Return verbatim the line containing "Task: Open actions menu for TIDY app key" together with all lines that follow it in the records, and no other material.

-- INPUT MATERIAL follows --

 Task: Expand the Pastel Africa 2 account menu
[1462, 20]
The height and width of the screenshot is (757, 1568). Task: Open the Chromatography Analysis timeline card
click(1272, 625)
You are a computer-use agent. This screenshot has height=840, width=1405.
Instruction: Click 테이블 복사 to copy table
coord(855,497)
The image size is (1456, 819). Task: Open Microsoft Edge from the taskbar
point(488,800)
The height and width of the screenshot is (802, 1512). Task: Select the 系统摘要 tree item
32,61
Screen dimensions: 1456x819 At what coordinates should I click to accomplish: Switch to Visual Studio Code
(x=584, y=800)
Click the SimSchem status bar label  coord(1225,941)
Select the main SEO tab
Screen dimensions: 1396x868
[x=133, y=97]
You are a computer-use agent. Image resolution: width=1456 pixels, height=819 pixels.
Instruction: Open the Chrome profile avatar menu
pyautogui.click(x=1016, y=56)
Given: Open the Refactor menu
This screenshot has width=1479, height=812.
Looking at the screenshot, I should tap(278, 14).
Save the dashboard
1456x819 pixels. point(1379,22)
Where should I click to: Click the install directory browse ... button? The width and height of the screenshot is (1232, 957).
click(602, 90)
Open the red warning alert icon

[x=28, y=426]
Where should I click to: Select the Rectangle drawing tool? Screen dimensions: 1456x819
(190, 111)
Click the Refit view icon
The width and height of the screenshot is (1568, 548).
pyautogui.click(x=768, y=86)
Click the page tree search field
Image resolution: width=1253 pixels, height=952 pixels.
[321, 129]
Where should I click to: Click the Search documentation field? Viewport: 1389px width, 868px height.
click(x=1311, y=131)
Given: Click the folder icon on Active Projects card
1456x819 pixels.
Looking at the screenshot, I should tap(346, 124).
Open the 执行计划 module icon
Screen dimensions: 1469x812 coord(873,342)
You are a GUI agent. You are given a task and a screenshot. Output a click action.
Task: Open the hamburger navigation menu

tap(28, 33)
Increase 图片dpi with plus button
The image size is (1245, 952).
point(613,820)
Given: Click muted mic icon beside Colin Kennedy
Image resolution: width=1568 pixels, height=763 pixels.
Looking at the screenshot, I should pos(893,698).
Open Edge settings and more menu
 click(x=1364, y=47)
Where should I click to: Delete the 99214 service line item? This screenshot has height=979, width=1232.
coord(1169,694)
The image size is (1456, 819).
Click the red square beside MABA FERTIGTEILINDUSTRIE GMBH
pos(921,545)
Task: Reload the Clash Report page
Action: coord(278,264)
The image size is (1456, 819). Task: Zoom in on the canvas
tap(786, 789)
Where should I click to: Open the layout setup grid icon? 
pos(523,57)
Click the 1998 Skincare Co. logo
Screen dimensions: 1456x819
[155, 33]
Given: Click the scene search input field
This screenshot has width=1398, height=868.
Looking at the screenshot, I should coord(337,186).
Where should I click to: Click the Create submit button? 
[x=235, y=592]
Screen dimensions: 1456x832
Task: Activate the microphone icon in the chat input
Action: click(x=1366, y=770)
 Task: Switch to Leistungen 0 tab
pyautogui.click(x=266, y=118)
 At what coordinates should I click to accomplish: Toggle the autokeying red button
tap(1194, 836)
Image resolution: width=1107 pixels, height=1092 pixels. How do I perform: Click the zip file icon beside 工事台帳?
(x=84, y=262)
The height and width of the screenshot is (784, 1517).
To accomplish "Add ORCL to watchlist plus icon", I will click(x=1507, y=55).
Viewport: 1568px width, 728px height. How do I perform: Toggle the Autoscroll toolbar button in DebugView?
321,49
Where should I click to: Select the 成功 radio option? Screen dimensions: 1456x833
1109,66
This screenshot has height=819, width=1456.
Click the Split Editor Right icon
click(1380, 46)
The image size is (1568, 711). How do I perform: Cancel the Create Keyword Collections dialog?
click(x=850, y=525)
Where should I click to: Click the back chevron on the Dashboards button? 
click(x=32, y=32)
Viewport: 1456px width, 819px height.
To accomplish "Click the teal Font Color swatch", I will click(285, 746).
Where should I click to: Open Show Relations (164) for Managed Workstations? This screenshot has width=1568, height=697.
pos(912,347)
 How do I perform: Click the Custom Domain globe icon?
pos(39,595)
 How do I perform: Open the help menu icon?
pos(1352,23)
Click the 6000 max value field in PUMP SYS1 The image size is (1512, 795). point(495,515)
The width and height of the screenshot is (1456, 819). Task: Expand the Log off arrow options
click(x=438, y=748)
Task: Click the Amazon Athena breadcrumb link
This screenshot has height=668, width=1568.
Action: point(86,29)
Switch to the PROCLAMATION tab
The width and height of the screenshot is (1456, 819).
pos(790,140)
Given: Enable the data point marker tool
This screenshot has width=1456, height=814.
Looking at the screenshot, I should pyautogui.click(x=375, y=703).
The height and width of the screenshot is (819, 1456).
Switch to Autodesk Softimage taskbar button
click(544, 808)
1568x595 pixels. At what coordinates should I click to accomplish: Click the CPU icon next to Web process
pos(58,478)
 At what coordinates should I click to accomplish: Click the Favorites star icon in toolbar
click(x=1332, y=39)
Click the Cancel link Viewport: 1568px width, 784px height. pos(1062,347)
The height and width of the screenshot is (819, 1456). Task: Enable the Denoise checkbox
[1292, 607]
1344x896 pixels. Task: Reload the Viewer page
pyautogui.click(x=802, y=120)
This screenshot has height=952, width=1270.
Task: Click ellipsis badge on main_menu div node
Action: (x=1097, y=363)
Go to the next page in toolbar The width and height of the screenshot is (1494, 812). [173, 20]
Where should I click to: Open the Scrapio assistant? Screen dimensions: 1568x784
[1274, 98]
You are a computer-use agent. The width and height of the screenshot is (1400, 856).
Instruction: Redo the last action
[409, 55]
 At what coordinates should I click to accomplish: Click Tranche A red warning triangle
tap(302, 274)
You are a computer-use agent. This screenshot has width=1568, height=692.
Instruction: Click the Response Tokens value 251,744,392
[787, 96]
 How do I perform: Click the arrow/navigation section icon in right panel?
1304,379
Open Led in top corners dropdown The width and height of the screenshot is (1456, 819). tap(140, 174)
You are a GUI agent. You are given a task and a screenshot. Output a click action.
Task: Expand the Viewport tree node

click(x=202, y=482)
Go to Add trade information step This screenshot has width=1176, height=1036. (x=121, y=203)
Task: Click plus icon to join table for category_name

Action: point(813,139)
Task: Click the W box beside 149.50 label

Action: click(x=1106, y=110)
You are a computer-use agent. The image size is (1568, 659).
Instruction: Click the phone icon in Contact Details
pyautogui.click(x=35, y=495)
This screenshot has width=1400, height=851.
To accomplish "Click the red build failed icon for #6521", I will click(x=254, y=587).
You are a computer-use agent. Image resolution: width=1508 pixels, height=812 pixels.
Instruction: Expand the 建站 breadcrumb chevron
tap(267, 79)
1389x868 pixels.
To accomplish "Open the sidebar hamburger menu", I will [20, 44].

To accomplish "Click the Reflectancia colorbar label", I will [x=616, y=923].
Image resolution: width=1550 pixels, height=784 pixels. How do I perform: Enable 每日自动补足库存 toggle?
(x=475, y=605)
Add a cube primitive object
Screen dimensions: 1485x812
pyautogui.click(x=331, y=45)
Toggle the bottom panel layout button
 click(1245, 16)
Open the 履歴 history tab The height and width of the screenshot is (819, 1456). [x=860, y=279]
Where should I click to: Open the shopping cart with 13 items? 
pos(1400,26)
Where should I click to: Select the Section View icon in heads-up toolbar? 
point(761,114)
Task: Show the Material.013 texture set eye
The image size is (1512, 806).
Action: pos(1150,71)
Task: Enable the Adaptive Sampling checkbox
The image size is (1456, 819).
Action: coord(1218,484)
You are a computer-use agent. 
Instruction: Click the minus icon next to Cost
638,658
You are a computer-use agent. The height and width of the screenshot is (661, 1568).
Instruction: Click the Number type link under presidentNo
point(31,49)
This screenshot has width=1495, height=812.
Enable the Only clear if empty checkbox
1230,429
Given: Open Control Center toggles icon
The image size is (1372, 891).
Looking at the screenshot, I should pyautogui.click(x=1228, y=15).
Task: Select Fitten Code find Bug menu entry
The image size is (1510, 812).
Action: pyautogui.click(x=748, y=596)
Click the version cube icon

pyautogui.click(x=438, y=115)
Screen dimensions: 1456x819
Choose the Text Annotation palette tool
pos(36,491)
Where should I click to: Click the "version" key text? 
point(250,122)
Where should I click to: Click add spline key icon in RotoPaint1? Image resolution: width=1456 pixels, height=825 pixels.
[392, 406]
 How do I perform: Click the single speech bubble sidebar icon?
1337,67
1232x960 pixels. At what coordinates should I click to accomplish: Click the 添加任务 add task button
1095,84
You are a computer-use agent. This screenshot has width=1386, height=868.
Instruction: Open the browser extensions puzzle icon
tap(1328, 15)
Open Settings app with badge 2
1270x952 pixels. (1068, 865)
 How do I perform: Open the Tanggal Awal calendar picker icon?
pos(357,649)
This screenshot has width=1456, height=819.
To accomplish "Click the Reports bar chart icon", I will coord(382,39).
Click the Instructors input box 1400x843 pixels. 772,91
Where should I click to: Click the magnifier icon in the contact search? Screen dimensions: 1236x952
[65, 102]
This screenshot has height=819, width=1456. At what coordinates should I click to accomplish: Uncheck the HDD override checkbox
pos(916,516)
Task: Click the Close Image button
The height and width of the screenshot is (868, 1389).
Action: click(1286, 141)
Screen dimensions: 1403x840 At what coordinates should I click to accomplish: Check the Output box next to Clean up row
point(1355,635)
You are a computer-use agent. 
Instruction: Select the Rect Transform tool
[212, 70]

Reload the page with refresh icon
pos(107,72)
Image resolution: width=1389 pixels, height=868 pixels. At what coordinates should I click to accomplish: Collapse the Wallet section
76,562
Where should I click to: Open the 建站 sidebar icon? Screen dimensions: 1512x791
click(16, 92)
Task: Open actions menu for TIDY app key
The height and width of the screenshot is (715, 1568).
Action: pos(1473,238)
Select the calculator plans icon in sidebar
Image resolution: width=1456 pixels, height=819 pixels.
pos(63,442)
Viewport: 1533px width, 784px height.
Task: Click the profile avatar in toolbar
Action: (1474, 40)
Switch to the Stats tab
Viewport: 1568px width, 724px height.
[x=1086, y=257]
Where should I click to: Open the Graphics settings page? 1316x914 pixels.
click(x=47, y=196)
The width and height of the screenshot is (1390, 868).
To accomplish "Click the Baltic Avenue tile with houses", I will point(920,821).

-- INPUT MATERIAL concluded --

THE ANSWER:
Task: Open actions menu for TIDY app key
The height and width of the screenshot is (715, 1568).
Action: pos(1473,238)
Select the calculator plans icon in sidebar
Image resolution: width=1456 pixels, height=819 pixels.
pos(63,442)
Viewport: 1533px width, 784px height.
Task: Click the profile avatar in toolbar
Action: (1474, 40)
Switch to the Stats tab
Viewport: 1568px width, 724px height.
[x=1086, y=257]
Where should I click to: Open the Graphics settings page? 1316x914 pixels.
click(x=47, y=196)
The width and height of the screenshot is (1390, 868).
To accomplish "Click the Baltic Avenue tile with houses", I will point(920,821).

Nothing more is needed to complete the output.